- [Exercise A]: Name every condition that the article below on retina examination lists as potentially blinding.
- [Exercise B]: Continue the article on retina examination and smartphone ophthalmoscopy from its last sentence.

- [Extract provided]:
----------
For decades, physicians and other health professionals have opened their offices with the assumption that everyone will need to see the doctor eventually. Why? Because that’s where you go if you have a health problem and need to get checked out.
As a retina specialist, I assumed that years of training, working with special hand-held lenses, would offer me a diagnostic skill set that very few people in the world have mastered.
By artfully focusing lenses roughly 5 cm from the back of the eye, I am able to view a person’s retina to diagnose problems such as diabetes, macular degeneration and retinal detachments- all potentially blinding conditions.
With that skill, certainly, my job was safe. My profession was irreplaceable. Was I wrong?
Though digital photography of the retina had improved greatly- to the point where you don’t even need your pupils dilated- you still had to go to an eye doctor’s office to get the scan.
However, with the advent of smartphone ophthalmoscopy, there was the potential of having your retina imaged without necessarily having to see an eye doctor.
----------
- [Extracted material]:
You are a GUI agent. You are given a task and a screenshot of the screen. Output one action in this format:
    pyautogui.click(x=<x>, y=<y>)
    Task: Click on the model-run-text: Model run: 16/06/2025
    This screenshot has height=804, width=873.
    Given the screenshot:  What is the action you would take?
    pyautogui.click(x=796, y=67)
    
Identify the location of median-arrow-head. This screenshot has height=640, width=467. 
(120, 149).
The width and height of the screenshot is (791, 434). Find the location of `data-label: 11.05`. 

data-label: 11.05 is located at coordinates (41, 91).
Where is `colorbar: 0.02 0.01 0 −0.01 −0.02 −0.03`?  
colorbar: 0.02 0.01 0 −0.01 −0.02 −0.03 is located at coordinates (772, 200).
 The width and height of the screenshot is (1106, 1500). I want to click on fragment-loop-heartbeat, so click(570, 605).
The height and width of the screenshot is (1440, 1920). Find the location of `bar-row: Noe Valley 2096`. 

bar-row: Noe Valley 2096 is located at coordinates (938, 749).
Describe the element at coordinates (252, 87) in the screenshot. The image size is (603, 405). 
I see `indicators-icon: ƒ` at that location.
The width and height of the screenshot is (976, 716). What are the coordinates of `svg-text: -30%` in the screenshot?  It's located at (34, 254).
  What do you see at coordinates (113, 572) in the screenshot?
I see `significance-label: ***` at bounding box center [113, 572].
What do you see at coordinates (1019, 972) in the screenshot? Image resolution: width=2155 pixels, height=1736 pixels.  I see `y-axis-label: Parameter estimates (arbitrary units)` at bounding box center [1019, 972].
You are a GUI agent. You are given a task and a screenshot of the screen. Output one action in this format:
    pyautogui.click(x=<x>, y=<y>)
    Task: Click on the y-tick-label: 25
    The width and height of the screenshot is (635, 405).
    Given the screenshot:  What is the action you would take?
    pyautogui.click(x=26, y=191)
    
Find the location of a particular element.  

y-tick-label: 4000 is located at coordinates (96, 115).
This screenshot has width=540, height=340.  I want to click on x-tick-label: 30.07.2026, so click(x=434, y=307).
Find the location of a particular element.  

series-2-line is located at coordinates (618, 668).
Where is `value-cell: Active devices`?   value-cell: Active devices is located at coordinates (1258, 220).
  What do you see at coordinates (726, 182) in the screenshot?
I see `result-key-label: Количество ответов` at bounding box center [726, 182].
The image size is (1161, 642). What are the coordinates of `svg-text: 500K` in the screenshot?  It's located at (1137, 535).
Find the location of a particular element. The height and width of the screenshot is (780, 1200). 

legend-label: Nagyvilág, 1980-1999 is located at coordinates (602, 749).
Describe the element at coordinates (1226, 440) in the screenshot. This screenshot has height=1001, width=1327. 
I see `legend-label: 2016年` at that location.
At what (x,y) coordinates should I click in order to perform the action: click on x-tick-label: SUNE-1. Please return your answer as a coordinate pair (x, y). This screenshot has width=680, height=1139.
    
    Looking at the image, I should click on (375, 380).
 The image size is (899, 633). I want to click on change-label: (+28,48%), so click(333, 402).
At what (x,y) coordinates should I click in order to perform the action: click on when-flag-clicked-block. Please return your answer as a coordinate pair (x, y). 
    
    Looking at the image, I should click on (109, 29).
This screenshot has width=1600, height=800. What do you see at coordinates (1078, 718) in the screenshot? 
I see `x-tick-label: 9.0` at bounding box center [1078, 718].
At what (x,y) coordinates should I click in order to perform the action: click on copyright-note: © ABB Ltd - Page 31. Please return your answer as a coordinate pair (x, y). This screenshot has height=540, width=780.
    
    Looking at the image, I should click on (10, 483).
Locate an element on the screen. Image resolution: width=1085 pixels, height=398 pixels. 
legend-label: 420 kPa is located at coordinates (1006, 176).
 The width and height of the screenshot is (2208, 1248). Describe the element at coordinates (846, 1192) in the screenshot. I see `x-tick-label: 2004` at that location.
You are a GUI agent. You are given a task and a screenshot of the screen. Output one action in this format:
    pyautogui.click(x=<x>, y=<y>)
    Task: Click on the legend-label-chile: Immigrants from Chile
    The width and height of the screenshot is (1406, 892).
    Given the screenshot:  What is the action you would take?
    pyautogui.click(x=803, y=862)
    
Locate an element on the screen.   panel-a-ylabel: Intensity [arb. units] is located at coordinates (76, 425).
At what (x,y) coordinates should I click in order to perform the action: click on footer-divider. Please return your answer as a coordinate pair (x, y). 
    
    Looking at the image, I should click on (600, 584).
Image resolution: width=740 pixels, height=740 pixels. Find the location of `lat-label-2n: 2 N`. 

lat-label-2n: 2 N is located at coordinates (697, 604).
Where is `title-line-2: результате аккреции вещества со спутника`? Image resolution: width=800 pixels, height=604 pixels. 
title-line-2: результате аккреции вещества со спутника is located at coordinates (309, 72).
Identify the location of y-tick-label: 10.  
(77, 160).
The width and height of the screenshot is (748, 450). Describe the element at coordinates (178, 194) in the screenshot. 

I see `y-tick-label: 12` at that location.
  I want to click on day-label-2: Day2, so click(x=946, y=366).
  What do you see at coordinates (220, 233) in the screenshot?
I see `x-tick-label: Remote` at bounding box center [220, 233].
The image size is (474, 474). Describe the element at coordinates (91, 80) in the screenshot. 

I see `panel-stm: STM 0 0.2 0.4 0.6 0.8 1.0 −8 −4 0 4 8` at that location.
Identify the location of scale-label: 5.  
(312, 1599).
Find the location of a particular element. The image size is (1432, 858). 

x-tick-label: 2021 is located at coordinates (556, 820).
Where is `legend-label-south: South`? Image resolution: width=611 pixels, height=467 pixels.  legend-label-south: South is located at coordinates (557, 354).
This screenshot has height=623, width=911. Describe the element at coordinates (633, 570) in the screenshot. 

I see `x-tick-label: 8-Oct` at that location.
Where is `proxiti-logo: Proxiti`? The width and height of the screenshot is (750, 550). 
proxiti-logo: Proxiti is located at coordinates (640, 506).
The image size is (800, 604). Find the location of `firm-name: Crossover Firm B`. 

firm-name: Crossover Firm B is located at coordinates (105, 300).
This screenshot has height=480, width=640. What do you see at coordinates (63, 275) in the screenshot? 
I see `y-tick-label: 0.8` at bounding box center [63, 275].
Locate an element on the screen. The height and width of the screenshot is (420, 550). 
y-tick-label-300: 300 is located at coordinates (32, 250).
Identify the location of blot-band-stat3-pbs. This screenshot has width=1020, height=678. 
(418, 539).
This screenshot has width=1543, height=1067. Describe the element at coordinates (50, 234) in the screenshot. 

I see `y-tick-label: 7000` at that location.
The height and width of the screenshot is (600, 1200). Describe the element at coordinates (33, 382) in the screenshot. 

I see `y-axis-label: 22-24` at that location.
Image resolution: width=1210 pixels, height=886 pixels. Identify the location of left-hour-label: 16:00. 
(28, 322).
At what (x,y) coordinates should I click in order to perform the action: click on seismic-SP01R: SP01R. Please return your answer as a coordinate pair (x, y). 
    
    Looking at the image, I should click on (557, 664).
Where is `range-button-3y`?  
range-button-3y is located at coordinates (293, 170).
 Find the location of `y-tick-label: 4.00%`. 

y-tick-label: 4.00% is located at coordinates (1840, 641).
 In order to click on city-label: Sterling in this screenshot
----------
- [Task answer A]: Diabetes, macular degeneration, retinal detachments

- [Task answer B]:
In the last year alone, several start-ups have developed ways to image the retina and beam that image directly to their mobile device. It may be an attachment lens to the phone or carefully aligning a 20 diopter lens co-axial to the camera.
From there, the HIPAA compliant image can be remotely sent to an eye doctor or perhaps a reading center that may be able to interpret the retinal image with hopes to triage the patient appropriately.
I’m told there are even companies creating software that can recognize ocular pathology and will triage based on pre-programed algorithm.
This is already starting to happen in the screening examinations for premature babies where a blinding condition known as retinopathy of prematurity can occur.
In rural or third world countries where resources may be less abundant, the ability to perform retinal screening examinations simply through a smartphone could reduce barriers that have limited access to healthcare.
There are limitations to smartphone ophthalmoscopy including difficulty to image the peripheral retina where retinal tears and detachments occur most frequently. But central vision threatening conditions like macular degeneration and diabetic retinopathy could be captured routinely.
Placed into strategic points of triage like the emergency department or urgent care facilities, primary care offices, or even a foreign medical mission, smartphone ophthalmoscopy could enable access like never before.
So, will I lose my job? Suffice it is to say, there will always be patients that need to be treated for their retinal disease and they’ll hopefully make it into my office.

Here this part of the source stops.